Société

Les travailleurs sociaux du Nord contre la fermeture de 119 places d'internat pour les enfants en difficulté

Par Rafaela Biry-Vicente, France Bleu Nord mardi 26 janvier 2016 à 17:35

© Maxppp - Michel Constantin

La CGT et la CFDT de l’Etablissement Public Départemental de Soins, d'Adaptation et d'Education du Nord se rassemblent contre la baisse du budget de 15% en 3 ans avec la fermeture de 119 places d'internat.

Nouvelle mobilisation des travailleurs sociaux mardi à Lille, à l’appel de la CGT et de la CFDT. Ils ont manifesté devant l’Etablissement Public Départemental de Soins, d'Adaptation et d'Education, une des trois structures du Nord, financées par le conseil départemental, qui gère la protection de l'enfance (ex DDASS)

Les 1800 salariés dénoncent une baisse de 15%  du budget d'ici 3 ans, soit 11 millions d'euros en moins.
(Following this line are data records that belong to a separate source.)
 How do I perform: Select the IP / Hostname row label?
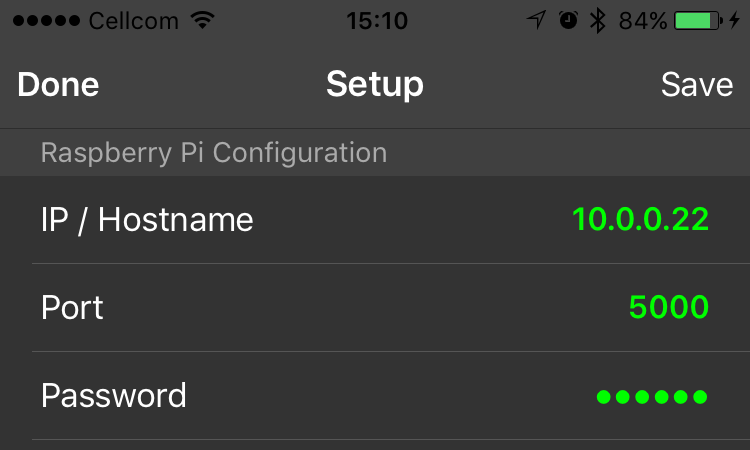[x=147, y=220]
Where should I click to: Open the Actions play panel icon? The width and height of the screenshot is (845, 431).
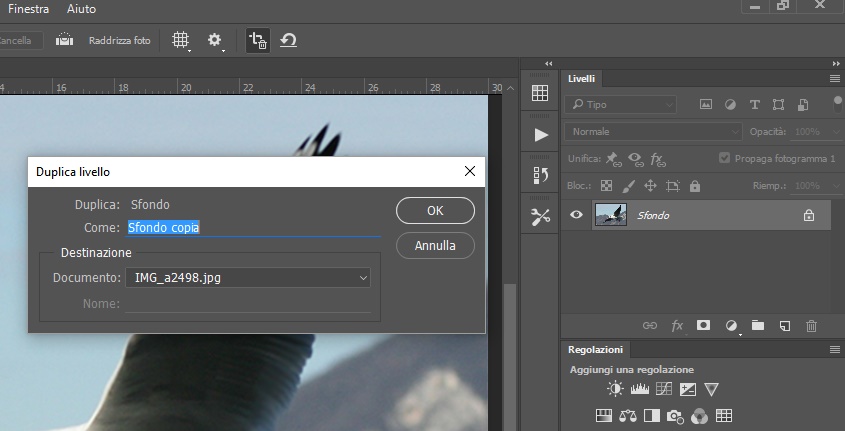coord(541,135)
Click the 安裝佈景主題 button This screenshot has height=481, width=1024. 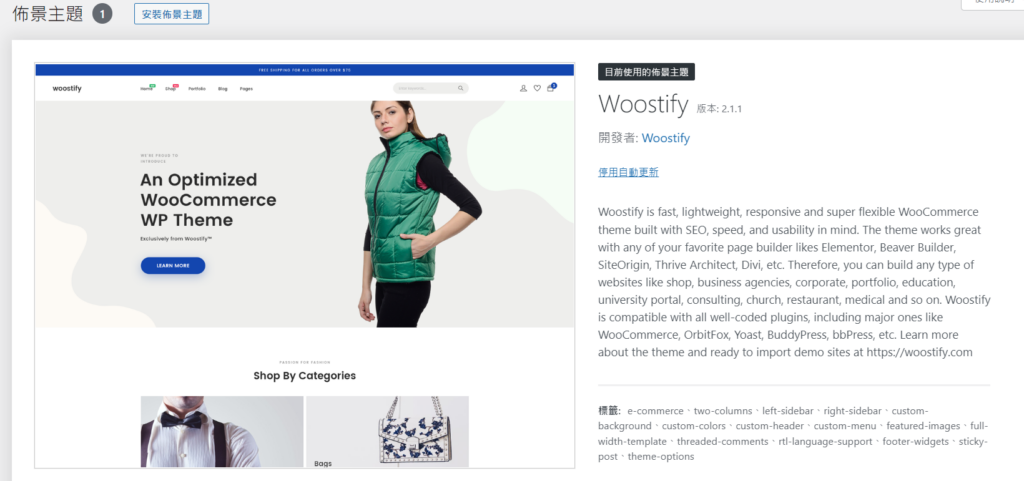pyautogui.click(x=172, y=14)
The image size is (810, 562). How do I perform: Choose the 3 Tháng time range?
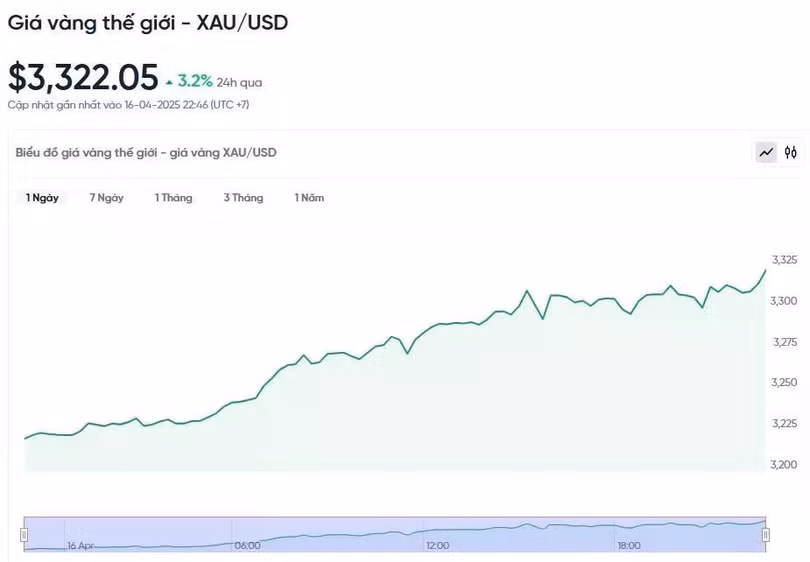pos(243,198)
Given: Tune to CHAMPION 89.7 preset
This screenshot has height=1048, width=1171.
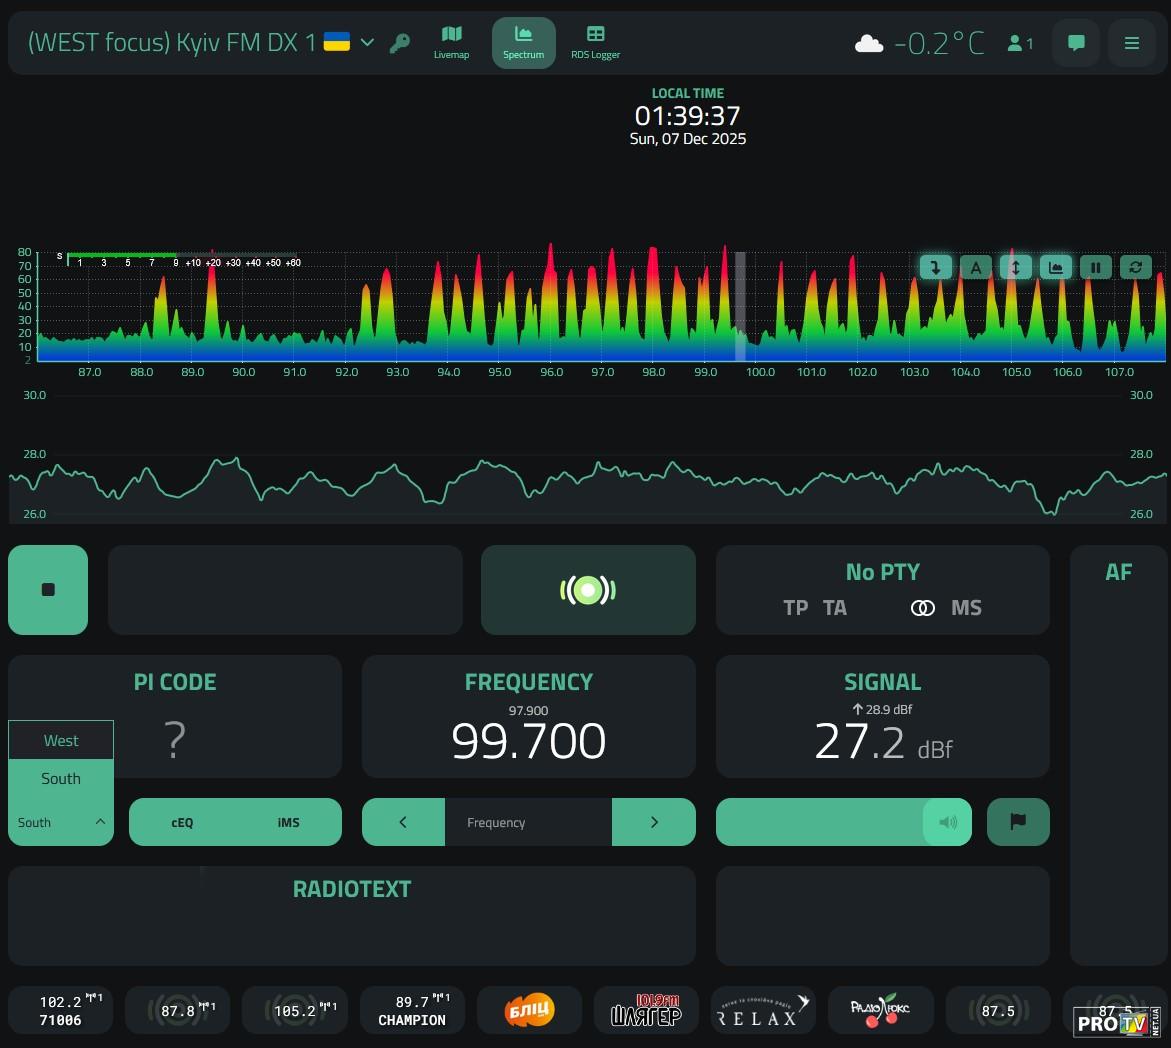Looking at the screenshot, I should [x=411, y=1010].
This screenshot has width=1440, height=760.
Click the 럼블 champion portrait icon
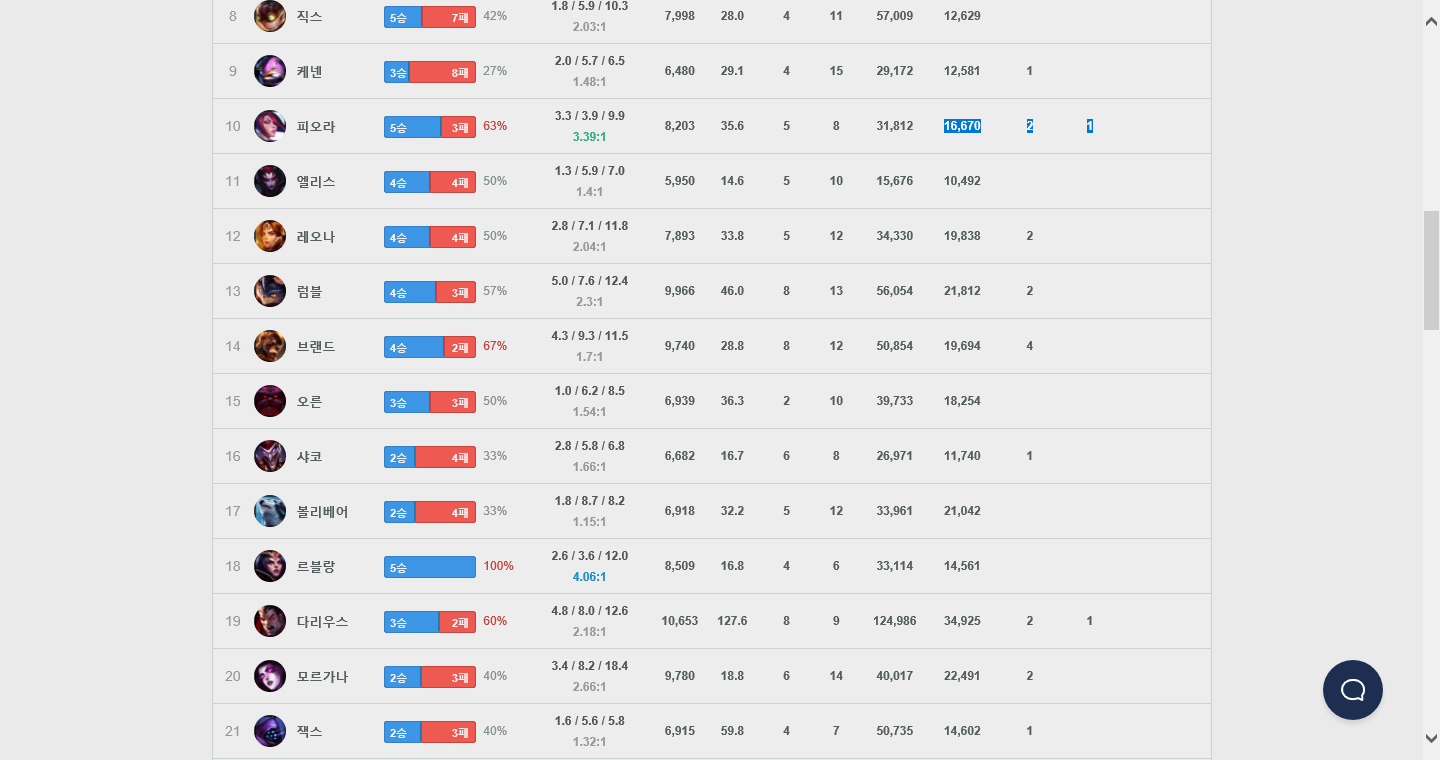270,291
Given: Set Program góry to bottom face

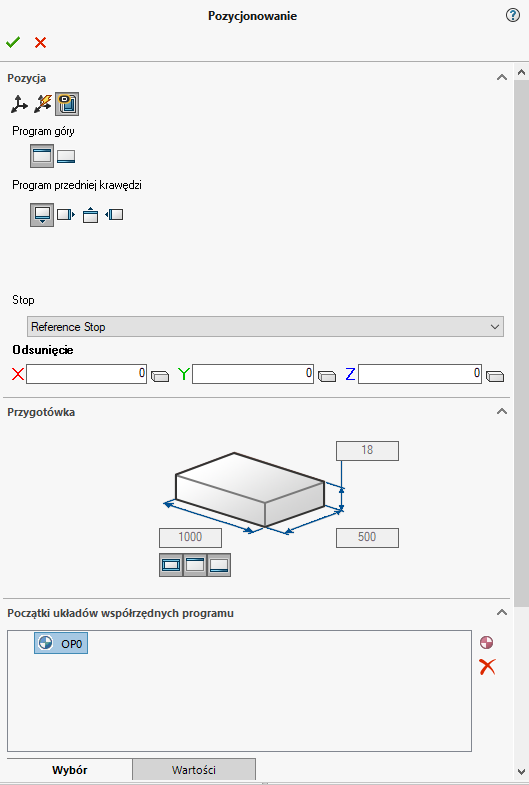Looking at the screenshot, I should point(66,157).
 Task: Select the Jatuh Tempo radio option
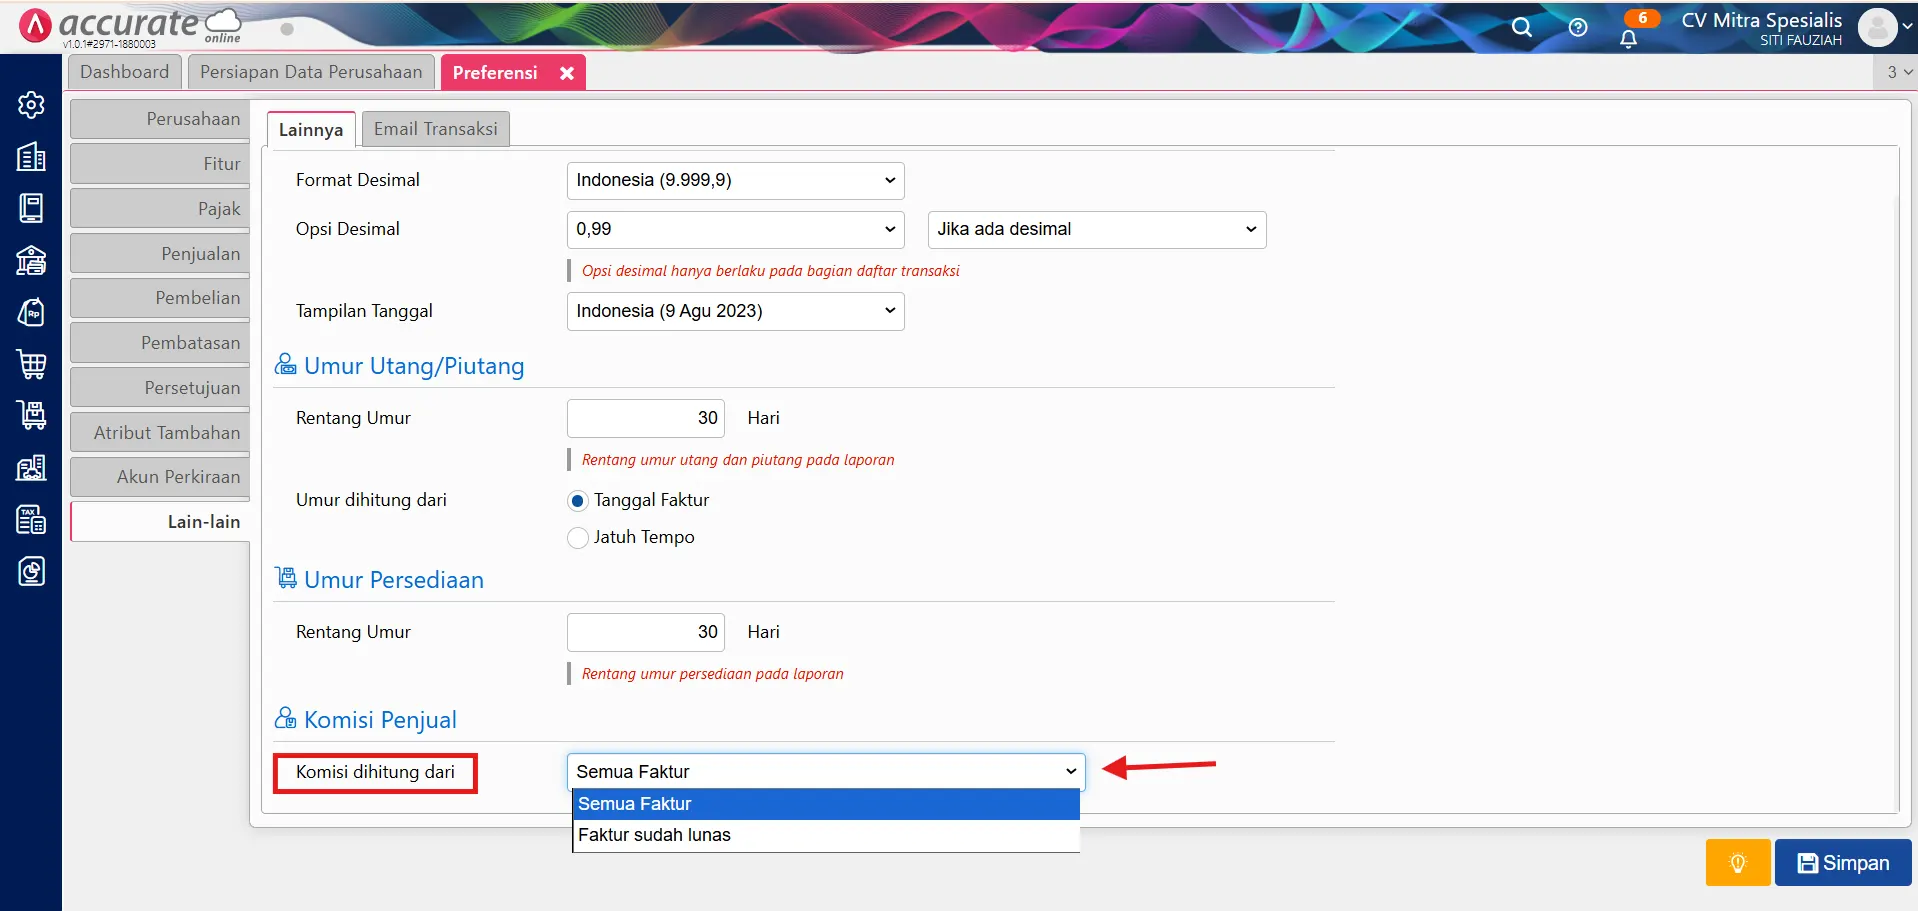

Conséquence inadmissible selon les syndicats la fermeture de 119 places en internat sur les 659 actuelles.

Plus de prévention pour moins de placements 

Des places en internat remplacées par 220 mesures de prévention avec un accompagnement renforcé au sein des familles. Il prend d’ailleurs exemple sur les trois Services de Soutien Educatif Enfants Parents à domicile du Nord. « A petits Pas »

L'équipe plurisdisciplinaire du centre "A Petits Pas" avec des jeunes parents - Radio France
L'équipe plurisdisciplinaire du centre "A Petits Pas" avec des jeunes parents © Radio France - Rafaela Biry-Vicente

Et puis le centre propose aussi un accompagnement pendant la grossesse, pour que les mamans prennent conscience de la fragilité de leur bébé. Et ça fonctionne, par exemple Céline n’a pas réussi à gérer l’arrivée de sa première fille qui a du coup été placée. Alors pour garder ses deux autres enfants, elle a décidé de venir au centre «A Petits Pas » où elle reprend confiance. Ses enfants évoluent bien, assure-t'elle, confortée par l'équipe.

Selon Maxime Cabaye, le président de l’EPDSAE, 80% des enfants placés ne sont pas des urgences liées à des violences physiques ou sexuelles. Mais ils sont victimes de carences éducatives, qui peuvent être traitées en amont avec les parents. Il veut donc renforcer l’action à domicile, qui coûte presque trois fois moins cher que les internats.

Celui de Denain fonctionne depuis 2010. L'équipe pluridisciplinaire (éducateur, aide puéricultrice, psychologues...) se déplace au moins une fois par semaine au domicile des volontaires qui ont des difficultés dans leur rôle de parents sur les « petites » choses du quotidien. Les professionnels les conseillent donc sur les repas, les courses, le coucher.

La prévention n'est pas toujours possible s'inquiète les syndicats

Mais dans le Valenciennois où la moitié des places d’internat vont fermer , alors que les syndicats en réclament déjà une cinquantaine en plus, les professionnels expliquent qu’évidemment la prévention est une très bonne chose, mais qu’elle n’est pas toujours possible même pour les carences éducatives. 

Certaines fois, il s’agit de violences psychologiques qui peuvent fortement "abîmer" les enfants s’il n’y a pas de séparation, même de courte durée avec les parents, affirment les syndicats. Abdé Benani, éducateur à Artres, craint de nombreuses dérives de ces enfants : " repli sur soi,   délinquance, échec scolaire, fuite vers les mouvements religieux extrémistes".

reportage avec les travailleurs sociaux du Valenciennois

Les syndicats dénoncent aussi la fermeture d'appartement en semi autonomie pour les jeunes majeurs liés à cette baisse de budget.